Second, while we can find ways to handwave away most traces of civilization (more on that later), we would absolutely know if any previous civilization had discovered nuclear power. Discovering nuclear power creates isotopes and traces that don't naturally exist and couldn't be hidden or wiped away. There are places in our civilization where steel and other materials from the pre-atomic age are used for scientific instruments because they aren't contaminated and don't interfere with experiments. There are other chemical processes that would almost certainly leave detectable traces, but nuclear power is the most obvious one.

It would be quite improbable for a civilization to reach our current level of technology without discovering nuclear power. Not entirely impossible, but quite improbable.

Third, a modern society leaves large-scale traces. Things like cities, roads, railroads, buildings, piers and breakwaters, mines, and countless other artifacts that would be readily obvious - even after tens or hundreds of thousands of years - as remnants of some kind of civilization. A city could maybe be lost to a jungle or cataclysm, but not the number of cities and infrastructure required for a modern society to function. While you can maybe justify an agrarian civilization, even a classical Greek or Roman civilization would leave clearly artificial artifacts for tens or hundreds of thousands of years.

Now, on the other hand we have a big card up our sleeve - ice ages. There have been approximately ten of them in the past million years, and the massive glaciation gives a plausible way for the earth to be scoured clean. Roads and cities? Scraped away and mixed in with or covered in with glacial deposits. Cement would be ground to dust. Objects and buildings would be erased wherever they are covered by glacier.

The biggest problem with ice ages scouring everything clean is that glaciers don't cover the entire earth. The last major glaciation stopped at roughly 40* N latitude in North America, which leaves everything south of the Ohio River untouched.

Civilization around the tropics could be swallowed up by the jungle or other growth, but that still leaves a wide temperate band. We've also cleared enough jungle - and yes, found some traces of earlier (hundreds / thousands of year old) civilization that have been swallowed up but nothing that would be a shocking technology level.

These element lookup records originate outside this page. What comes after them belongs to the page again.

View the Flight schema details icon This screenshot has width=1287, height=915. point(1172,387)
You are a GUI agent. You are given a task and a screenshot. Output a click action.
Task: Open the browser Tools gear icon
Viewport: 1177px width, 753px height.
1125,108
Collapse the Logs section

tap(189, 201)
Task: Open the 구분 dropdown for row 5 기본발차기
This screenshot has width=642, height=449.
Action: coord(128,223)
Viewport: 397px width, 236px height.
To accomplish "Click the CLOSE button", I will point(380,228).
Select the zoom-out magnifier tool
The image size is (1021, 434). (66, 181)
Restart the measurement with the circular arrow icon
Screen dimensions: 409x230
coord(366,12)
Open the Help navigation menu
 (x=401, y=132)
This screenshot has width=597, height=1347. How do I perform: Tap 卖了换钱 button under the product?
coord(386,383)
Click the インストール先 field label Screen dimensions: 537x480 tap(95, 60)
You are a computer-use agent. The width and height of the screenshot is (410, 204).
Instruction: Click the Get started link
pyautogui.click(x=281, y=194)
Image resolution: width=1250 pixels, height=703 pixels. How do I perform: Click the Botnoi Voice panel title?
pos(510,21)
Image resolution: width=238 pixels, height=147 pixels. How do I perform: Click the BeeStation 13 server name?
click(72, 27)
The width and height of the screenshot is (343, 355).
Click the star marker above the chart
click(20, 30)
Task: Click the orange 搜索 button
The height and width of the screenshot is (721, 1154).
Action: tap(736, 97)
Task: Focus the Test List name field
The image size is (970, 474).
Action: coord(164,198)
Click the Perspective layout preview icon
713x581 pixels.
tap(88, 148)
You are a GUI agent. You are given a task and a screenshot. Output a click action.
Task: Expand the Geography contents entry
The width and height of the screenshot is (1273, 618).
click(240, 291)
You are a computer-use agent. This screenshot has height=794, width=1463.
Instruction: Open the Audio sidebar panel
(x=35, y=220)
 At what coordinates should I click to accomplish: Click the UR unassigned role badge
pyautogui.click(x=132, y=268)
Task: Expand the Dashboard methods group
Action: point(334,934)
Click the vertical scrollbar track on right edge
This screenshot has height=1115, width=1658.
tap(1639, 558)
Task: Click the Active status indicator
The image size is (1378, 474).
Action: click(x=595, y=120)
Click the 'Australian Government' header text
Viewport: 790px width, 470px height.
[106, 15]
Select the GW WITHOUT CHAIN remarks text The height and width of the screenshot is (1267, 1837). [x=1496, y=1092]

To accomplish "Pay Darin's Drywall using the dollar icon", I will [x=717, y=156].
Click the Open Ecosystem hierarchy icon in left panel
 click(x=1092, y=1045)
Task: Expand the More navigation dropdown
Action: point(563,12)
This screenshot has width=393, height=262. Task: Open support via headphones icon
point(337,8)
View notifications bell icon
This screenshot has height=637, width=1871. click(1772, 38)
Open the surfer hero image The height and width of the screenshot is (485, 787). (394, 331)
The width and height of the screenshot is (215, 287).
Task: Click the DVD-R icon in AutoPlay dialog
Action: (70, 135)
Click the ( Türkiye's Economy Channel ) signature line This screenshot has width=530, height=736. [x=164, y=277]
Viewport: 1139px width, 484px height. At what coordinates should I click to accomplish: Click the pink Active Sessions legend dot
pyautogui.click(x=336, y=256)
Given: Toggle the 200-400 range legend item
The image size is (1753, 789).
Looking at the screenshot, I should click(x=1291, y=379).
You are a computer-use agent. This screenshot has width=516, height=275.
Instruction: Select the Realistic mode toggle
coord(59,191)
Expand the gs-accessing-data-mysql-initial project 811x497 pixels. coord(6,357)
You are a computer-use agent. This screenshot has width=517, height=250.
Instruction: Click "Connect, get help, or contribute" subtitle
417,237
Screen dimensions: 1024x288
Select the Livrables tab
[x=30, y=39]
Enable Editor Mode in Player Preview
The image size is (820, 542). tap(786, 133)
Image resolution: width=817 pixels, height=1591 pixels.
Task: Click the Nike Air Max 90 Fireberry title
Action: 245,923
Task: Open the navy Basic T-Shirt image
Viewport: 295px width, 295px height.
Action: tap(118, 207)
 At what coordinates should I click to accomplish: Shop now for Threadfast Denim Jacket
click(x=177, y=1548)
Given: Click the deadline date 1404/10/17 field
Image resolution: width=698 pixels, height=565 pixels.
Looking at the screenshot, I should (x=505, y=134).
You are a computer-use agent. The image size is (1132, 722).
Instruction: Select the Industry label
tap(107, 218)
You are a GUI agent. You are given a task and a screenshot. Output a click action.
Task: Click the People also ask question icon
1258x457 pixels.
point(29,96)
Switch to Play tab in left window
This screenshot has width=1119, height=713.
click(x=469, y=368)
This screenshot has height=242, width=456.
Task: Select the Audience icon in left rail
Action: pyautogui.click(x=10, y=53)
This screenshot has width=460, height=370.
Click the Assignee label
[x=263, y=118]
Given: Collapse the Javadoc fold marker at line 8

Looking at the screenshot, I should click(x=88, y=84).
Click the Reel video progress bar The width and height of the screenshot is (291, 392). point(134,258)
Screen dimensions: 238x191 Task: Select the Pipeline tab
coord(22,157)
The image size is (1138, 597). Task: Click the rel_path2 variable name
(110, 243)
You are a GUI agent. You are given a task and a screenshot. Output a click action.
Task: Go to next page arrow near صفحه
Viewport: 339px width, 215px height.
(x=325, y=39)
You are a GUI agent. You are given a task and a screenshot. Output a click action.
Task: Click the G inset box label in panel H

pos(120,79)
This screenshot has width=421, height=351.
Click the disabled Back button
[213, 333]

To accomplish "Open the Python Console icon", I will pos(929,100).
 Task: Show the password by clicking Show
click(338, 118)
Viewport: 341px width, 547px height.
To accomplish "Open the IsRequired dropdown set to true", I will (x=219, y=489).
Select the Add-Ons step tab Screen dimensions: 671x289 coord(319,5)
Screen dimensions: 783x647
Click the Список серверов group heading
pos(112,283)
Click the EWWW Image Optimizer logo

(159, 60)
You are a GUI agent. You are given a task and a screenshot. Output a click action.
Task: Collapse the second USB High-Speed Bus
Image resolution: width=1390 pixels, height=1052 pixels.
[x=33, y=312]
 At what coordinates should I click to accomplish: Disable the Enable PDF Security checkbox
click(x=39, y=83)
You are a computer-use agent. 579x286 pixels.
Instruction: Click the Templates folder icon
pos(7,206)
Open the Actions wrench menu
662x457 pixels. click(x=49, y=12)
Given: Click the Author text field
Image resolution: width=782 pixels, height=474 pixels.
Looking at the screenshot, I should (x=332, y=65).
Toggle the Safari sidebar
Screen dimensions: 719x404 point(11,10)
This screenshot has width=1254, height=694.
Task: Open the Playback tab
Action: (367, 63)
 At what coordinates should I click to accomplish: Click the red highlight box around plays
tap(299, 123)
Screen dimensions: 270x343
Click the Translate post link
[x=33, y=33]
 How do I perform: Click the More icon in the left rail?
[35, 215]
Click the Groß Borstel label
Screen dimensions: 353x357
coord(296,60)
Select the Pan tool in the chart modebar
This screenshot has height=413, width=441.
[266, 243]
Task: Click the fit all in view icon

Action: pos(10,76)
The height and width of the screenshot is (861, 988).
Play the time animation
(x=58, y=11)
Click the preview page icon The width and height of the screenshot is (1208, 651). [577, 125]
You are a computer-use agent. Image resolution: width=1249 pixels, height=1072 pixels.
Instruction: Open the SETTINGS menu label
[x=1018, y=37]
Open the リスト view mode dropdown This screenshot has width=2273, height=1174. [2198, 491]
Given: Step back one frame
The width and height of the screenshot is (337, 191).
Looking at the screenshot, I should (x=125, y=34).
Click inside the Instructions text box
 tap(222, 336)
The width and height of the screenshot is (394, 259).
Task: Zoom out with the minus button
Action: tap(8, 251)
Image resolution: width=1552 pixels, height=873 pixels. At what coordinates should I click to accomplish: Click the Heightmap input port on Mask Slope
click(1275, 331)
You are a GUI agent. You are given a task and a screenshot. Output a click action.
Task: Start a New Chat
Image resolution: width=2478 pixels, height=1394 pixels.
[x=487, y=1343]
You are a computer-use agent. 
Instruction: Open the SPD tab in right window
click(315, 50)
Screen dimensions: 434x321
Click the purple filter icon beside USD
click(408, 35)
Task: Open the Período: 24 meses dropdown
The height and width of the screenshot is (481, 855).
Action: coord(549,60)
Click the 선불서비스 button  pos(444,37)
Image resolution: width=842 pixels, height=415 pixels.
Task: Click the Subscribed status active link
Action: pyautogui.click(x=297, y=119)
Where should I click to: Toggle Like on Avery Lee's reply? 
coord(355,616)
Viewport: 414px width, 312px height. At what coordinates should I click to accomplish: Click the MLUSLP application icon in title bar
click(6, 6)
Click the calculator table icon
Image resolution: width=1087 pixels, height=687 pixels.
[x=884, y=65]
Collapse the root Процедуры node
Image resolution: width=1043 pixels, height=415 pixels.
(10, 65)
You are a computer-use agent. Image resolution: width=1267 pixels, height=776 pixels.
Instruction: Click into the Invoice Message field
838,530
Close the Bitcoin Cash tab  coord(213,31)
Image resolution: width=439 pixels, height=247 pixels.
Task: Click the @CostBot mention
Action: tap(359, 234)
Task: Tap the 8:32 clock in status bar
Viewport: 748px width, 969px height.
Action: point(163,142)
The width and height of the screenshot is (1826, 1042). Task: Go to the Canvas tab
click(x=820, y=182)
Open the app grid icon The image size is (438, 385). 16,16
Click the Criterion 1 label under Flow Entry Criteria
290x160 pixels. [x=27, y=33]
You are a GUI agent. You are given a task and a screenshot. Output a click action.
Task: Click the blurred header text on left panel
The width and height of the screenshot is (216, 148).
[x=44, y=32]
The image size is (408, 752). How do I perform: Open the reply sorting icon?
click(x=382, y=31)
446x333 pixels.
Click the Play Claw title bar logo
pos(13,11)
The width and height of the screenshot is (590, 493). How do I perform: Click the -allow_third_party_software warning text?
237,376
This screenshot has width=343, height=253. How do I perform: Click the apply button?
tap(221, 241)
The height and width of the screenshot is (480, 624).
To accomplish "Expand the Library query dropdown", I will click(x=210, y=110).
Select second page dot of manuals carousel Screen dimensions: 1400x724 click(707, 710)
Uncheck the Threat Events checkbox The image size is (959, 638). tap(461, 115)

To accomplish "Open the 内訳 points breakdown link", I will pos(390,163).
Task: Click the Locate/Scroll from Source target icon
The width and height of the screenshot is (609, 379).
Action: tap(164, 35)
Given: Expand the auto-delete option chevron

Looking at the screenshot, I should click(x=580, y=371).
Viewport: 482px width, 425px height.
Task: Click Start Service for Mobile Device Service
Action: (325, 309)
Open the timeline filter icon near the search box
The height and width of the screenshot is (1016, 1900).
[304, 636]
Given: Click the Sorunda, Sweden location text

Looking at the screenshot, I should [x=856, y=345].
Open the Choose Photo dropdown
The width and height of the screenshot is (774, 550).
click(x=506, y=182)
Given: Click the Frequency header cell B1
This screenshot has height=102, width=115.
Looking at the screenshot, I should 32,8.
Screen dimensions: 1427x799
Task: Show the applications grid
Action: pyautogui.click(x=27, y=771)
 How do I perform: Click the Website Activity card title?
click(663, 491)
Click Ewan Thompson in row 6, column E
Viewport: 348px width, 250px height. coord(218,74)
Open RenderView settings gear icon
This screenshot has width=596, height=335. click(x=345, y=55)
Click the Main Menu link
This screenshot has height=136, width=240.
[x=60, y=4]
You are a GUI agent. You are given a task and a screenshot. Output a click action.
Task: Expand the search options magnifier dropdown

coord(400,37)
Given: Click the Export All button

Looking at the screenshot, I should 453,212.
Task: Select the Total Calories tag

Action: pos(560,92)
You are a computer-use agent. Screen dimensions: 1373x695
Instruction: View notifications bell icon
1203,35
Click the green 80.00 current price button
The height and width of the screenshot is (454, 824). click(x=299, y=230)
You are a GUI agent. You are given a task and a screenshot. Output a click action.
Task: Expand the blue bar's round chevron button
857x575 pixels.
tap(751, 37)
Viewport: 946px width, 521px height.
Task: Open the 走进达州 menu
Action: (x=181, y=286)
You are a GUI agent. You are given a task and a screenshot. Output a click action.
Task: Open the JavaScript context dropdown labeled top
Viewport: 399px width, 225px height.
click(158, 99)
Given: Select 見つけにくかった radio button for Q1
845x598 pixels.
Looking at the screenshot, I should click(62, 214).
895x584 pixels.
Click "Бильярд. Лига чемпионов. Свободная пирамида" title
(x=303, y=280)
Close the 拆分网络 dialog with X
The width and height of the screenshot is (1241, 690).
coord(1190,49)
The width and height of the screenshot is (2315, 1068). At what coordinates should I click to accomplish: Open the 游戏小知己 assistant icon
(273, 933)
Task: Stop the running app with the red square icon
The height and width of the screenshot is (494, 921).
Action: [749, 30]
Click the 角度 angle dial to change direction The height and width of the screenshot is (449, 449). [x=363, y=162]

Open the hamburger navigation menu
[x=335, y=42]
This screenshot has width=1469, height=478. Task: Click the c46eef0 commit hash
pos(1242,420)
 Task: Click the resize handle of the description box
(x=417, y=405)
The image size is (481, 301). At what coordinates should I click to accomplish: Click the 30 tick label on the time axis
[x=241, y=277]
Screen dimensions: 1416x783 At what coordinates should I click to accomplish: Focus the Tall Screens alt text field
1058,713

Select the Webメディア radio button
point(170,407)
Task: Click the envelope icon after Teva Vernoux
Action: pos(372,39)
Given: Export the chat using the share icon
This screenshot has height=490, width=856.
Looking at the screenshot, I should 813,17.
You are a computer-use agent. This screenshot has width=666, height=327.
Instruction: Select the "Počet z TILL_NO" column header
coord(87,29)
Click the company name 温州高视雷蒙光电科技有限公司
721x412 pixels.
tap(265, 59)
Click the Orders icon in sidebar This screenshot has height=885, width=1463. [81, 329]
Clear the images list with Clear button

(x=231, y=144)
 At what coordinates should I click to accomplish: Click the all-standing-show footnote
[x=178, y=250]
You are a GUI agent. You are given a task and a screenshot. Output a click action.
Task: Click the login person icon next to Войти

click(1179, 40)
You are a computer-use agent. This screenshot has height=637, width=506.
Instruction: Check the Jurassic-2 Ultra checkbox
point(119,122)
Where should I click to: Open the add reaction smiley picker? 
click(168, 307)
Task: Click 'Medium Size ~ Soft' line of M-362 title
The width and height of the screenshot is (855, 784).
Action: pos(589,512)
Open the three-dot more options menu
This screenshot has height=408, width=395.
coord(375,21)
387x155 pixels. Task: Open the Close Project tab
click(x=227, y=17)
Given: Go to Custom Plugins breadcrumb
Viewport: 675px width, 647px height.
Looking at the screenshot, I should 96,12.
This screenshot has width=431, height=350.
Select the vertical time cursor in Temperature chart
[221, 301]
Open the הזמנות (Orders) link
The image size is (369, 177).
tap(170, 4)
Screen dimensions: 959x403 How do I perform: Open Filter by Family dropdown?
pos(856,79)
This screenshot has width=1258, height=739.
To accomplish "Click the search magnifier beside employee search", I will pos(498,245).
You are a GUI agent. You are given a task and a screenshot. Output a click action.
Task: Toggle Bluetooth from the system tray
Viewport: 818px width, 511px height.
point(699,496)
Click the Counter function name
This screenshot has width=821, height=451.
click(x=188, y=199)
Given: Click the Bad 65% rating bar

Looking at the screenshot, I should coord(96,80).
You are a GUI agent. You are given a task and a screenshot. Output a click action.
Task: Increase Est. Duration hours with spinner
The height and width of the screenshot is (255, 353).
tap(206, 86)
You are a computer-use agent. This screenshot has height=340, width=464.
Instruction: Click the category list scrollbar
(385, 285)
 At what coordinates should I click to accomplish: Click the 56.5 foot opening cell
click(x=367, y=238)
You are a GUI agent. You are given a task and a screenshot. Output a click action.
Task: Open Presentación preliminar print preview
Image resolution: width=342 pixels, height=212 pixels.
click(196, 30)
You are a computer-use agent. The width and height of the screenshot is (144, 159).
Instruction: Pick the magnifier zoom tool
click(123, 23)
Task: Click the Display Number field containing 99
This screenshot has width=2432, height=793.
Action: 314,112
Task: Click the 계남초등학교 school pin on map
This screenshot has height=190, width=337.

So basically, it's hard to justify. One possibility in a sci-fi setting would be that we are a lost alien colony / our ancestors were crew of a crashed starship. The colony broke down for whatever reason (plague, bad luck, warfare, etc), and over the course of a few generations basically lost civilization and later regained it. This makes it hard to justify the fossil and genetic record, but it seems like the most plausible way that there could be a high technology society / civilization that existed before modern civilization.

  • $\begingroup$ I would like to point out that advanced nuclear energy (advanced fusion) can be used to wipe traces of fission. Especially if there was never any wars fought with fission weapons, and hence no atmospheric fallout to attempt to scour. $\endgroup$ – Black Nov 7 '15 at 17:16

Practically any time between the 5th and 10th Centuries. The early half of the Middle Ages has very few surviving documents, with most of what survives from this period being visual art and copied religious manuscripts. Things start to pick up a little more in the Gothic period around the 12th Century, then the record becomes fairly complete starting with the Renaissance, but really, depending on the scope and setting of your events, it's not until the turn of the last century that you couldn't really find a place to tell your story where the events wouldn't be widely known before now.